I'm going a bit broader with my system but it's similar. Instead of trying to predict future behavior, I'm focusing on capturing new, meaningful information, preparing it for human review (no fully automatic writes) and pairing with an ongoing review process, deduplication and treating it like a resource I manually curate (with help to make that easier of course).

I think context needs to be treated primarily globally with the addition of some project specific data. For example, my coding preferences don't change between projects, nor does my name. Other data like the company I work for can change, but infrequently and some values change frequently and are expected to.

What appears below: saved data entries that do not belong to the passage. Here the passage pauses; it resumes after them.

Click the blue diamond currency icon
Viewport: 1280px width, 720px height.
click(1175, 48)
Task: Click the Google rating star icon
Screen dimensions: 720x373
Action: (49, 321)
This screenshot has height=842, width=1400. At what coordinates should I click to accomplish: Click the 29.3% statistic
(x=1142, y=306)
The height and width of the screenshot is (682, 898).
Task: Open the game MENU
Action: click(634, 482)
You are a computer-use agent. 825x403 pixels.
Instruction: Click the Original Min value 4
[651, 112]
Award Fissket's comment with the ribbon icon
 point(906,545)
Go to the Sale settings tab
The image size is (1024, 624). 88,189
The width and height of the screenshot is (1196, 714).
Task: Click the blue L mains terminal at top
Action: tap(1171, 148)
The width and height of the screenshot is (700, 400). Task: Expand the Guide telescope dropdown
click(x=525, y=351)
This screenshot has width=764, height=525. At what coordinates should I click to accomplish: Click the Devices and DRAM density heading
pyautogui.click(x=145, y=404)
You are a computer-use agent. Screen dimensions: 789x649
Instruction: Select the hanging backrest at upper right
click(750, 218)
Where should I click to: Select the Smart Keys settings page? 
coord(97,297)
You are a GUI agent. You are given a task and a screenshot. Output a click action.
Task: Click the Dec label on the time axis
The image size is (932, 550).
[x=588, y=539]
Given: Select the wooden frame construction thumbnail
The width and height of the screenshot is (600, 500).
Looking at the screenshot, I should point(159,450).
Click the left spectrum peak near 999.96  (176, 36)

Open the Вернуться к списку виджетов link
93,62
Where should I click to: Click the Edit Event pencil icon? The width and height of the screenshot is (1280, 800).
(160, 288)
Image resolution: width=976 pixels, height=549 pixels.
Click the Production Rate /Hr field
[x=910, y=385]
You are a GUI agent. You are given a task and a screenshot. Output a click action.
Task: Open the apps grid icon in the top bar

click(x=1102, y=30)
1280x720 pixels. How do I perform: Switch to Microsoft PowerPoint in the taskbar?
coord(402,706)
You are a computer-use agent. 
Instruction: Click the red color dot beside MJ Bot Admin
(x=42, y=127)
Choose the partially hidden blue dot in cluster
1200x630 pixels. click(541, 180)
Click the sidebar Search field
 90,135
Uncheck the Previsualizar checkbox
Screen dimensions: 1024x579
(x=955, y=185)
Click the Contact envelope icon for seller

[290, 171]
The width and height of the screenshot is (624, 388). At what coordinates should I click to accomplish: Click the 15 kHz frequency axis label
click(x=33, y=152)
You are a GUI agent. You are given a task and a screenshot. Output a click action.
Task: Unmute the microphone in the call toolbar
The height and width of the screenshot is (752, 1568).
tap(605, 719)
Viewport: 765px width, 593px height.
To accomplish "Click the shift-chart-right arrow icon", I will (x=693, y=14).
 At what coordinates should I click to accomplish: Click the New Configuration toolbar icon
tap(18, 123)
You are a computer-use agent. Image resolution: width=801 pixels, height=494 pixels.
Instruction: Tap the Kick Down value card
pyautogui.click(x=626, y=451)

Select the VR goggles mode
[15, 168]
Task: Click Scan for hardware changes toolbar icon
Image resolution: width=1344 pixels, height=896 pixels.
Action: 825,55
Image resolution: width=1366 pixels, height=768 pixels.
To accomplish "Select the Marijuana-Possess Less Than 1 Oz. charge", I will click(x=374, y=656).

I also use Claude Code a lot more for thinking or writing these days so there's less separation between topics than there are in separate repos.


Replies

davegoldblattyesterday at 10:04 PM

The global vs. project-specific split is the right question and has real tradeoffs. You're right that preferences, identity, and coding style don't change between repos. Right now Total Recall is project-scoped, so if you're using it across multiple projects you'd be maintaining separate memory for each, which of course is redundant for that kind of context.

The tension is that some things genuinely are project-specific (decisions, architecture, people involved) and mixing those into a global tier makes retrieval noisier and may degrade performance to the point where its useless. I think the answer is probably both: a global layer for durable personal context and project-scoped registers for everything else. Haven't built that yet but it's the obvious next step. Am going to add this to my next sprint.

Also, your point about using Claude Code for thinking and writing beyond just coding resonates too. The more you use it outside of repo-scoped work, the more project-level memory feels like the wrong boundary. Will report back when ive come up with a potential solution.